(Stored data)
<<<<

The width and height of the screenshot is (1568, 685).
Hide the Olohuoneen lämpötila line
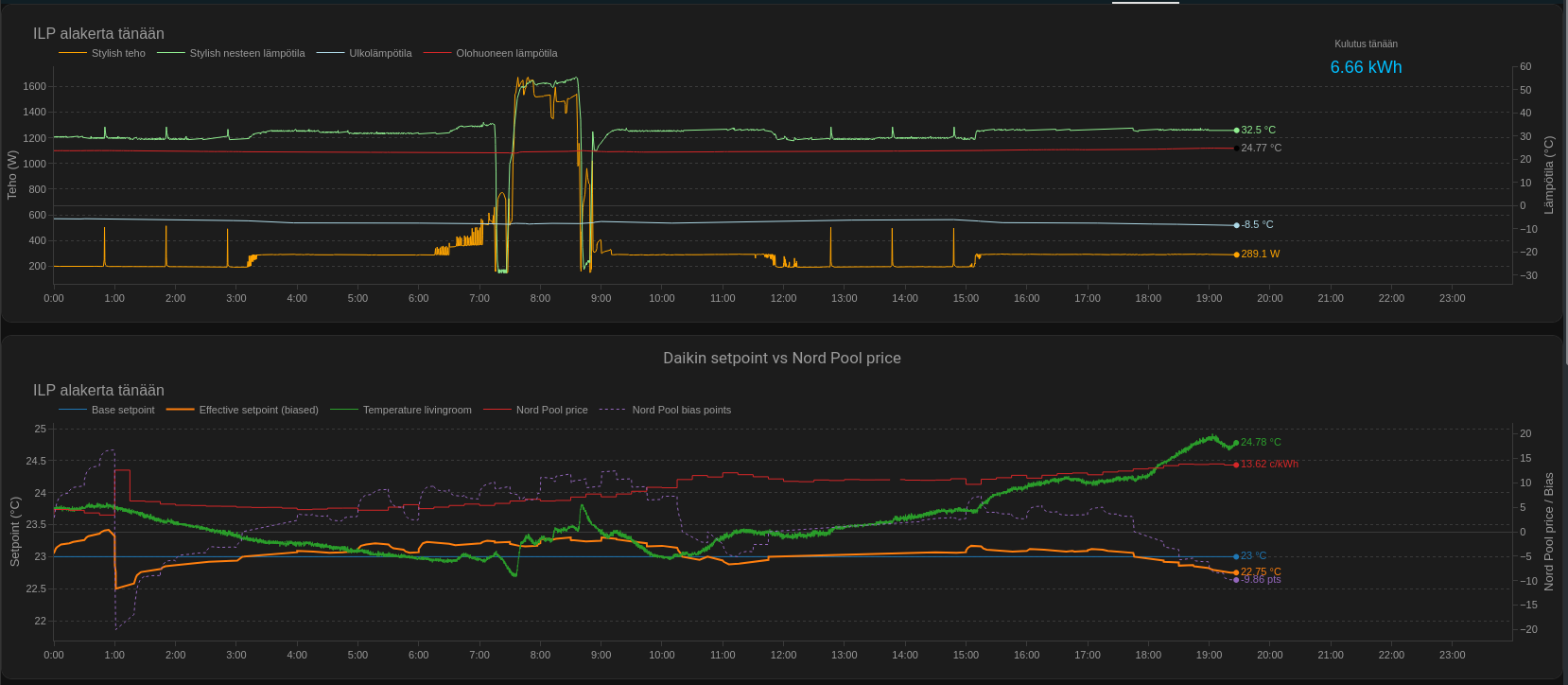(x=505, y=53)
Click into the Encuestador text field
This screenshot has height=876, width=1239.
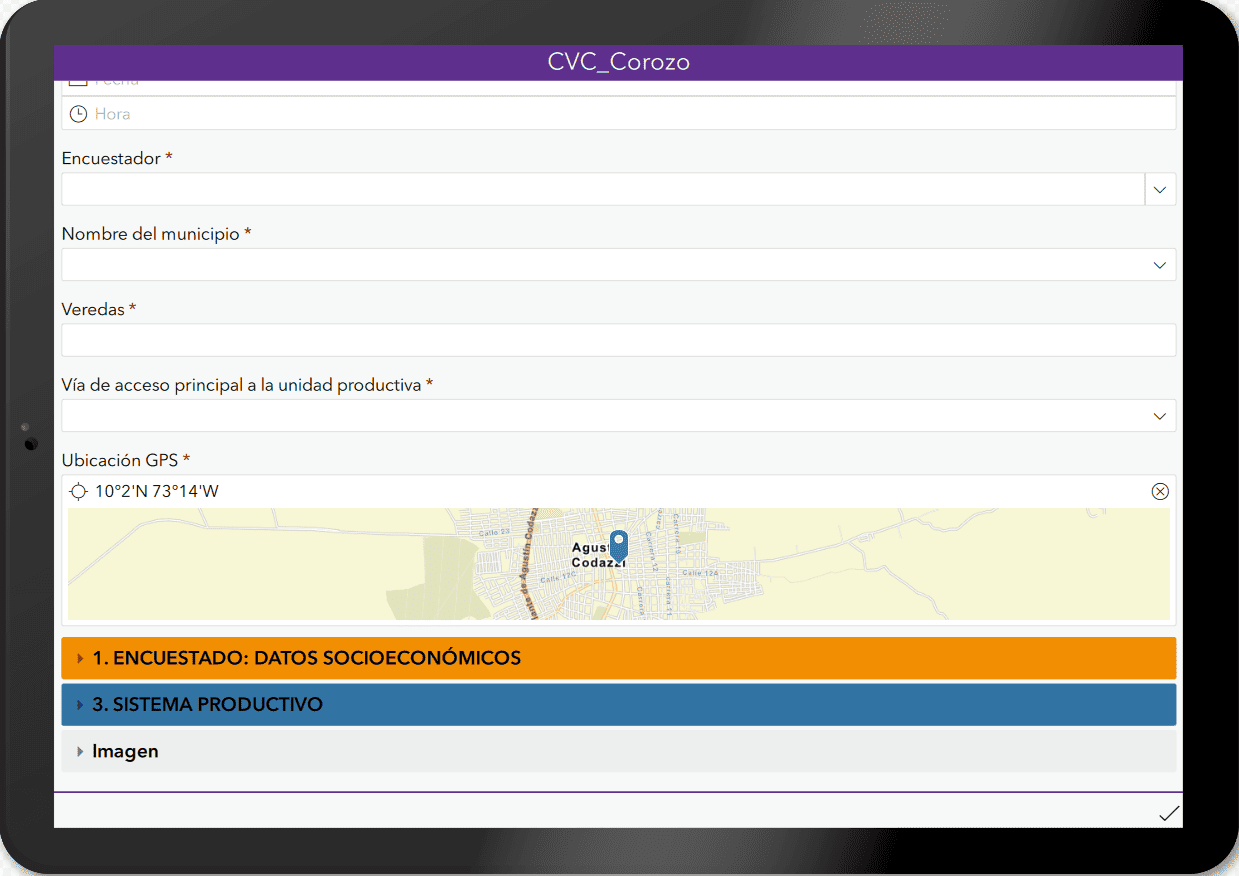coord(600,189)
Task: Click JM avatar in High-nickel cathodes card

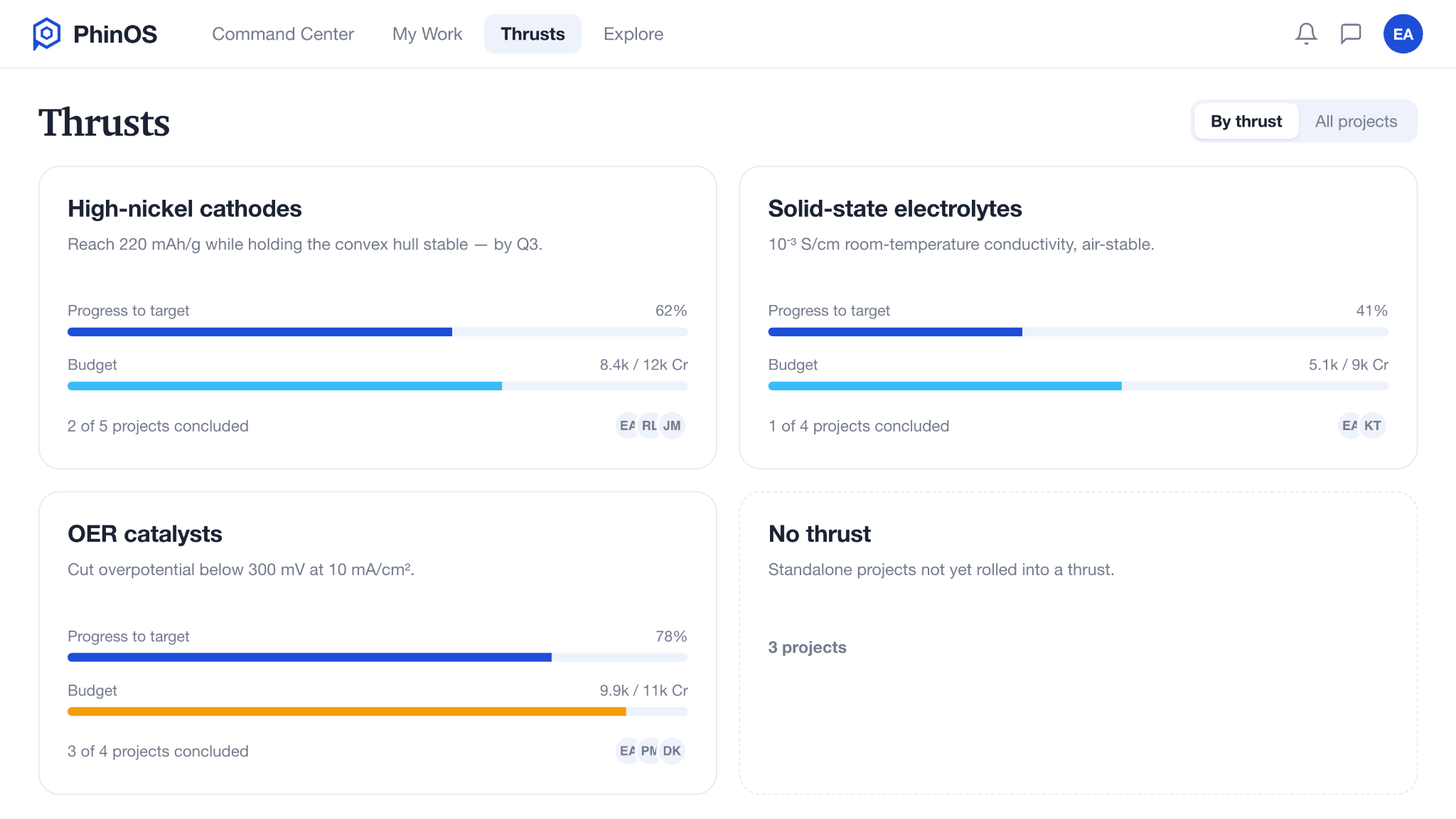Action: click(672, 426)
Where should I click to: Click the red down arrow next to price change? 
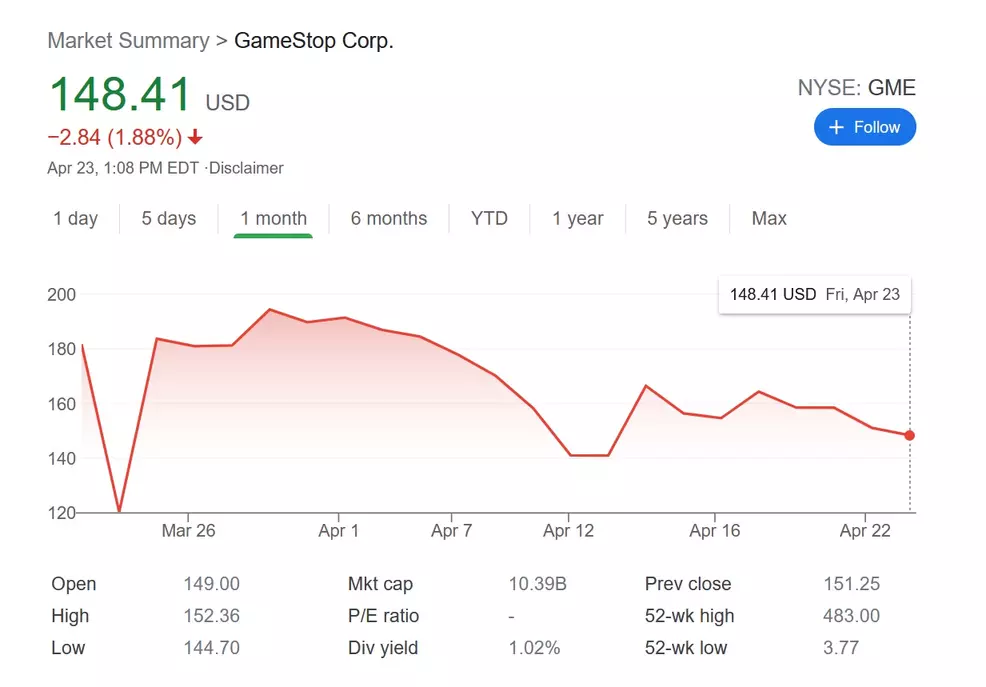click(195, 137)
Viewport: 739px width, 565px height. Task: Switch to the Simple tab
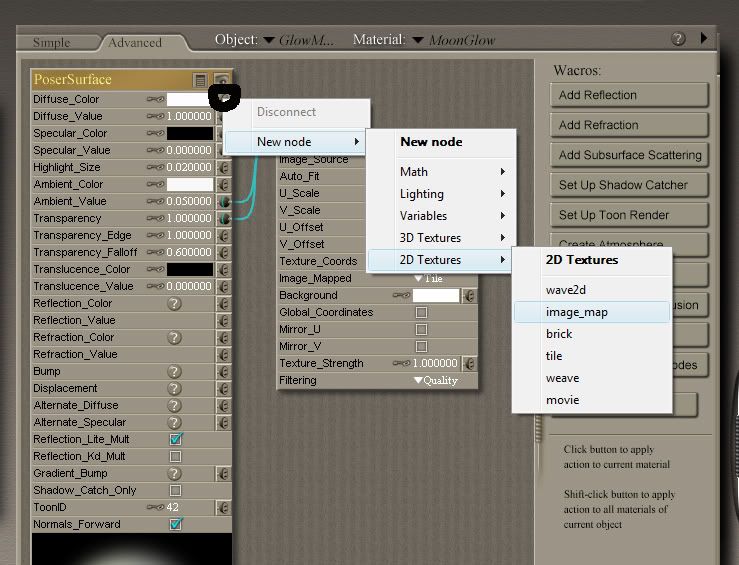click(52, 43)
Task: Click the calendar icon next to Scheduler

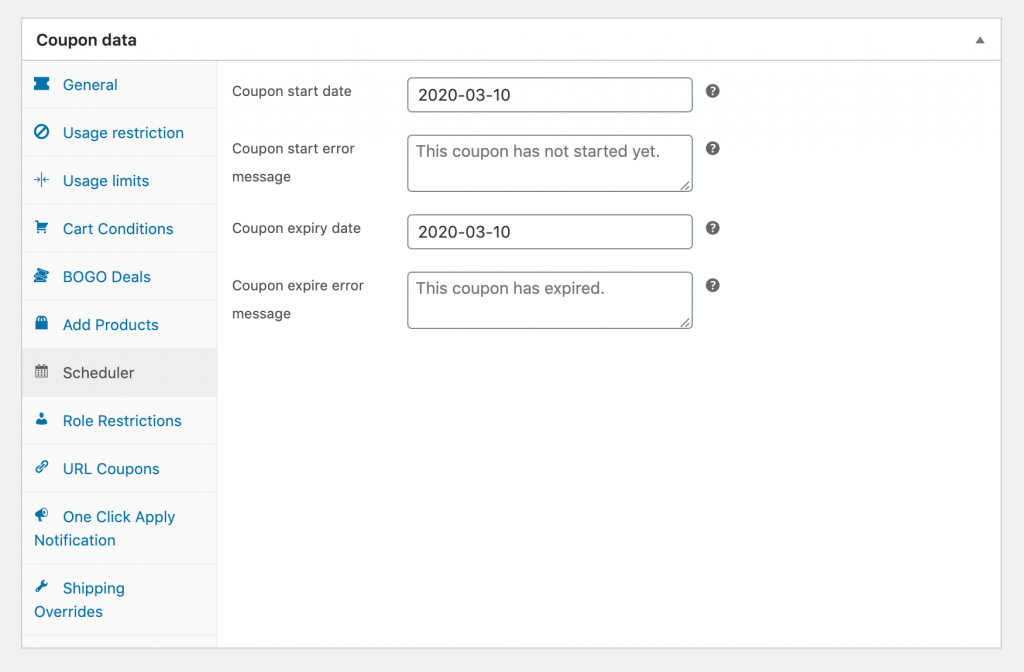Action: pyautogui.click(x=41, y=373)
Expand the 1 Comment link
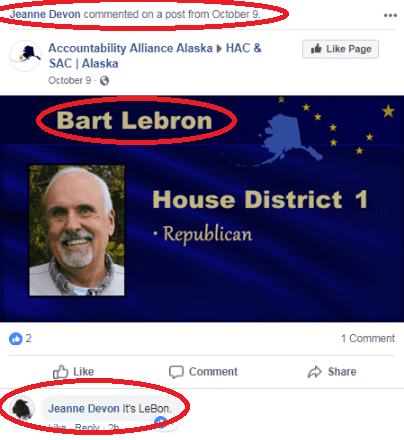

>>>>

- _Exercise instructions_
Give back, exactly and with nothing added, the lines from the line with "Task: Click JM" through the final line of the data, both included; leave pictures out.

- _Task answer_
Task: Click JM avatar in High-nickel cathodes card

Action: click(672, 426)
Where should I click to: Click the red down arrow next to price change? 
click(195, 137)
Viewport: 739px width, 565px height. Task: Switch to the Simple tab
click(52, 43)
Task: Click the calendar icon next to Scheduler

Action: pyautogui.click(x=41, y=373)
Expand the 1 Comment link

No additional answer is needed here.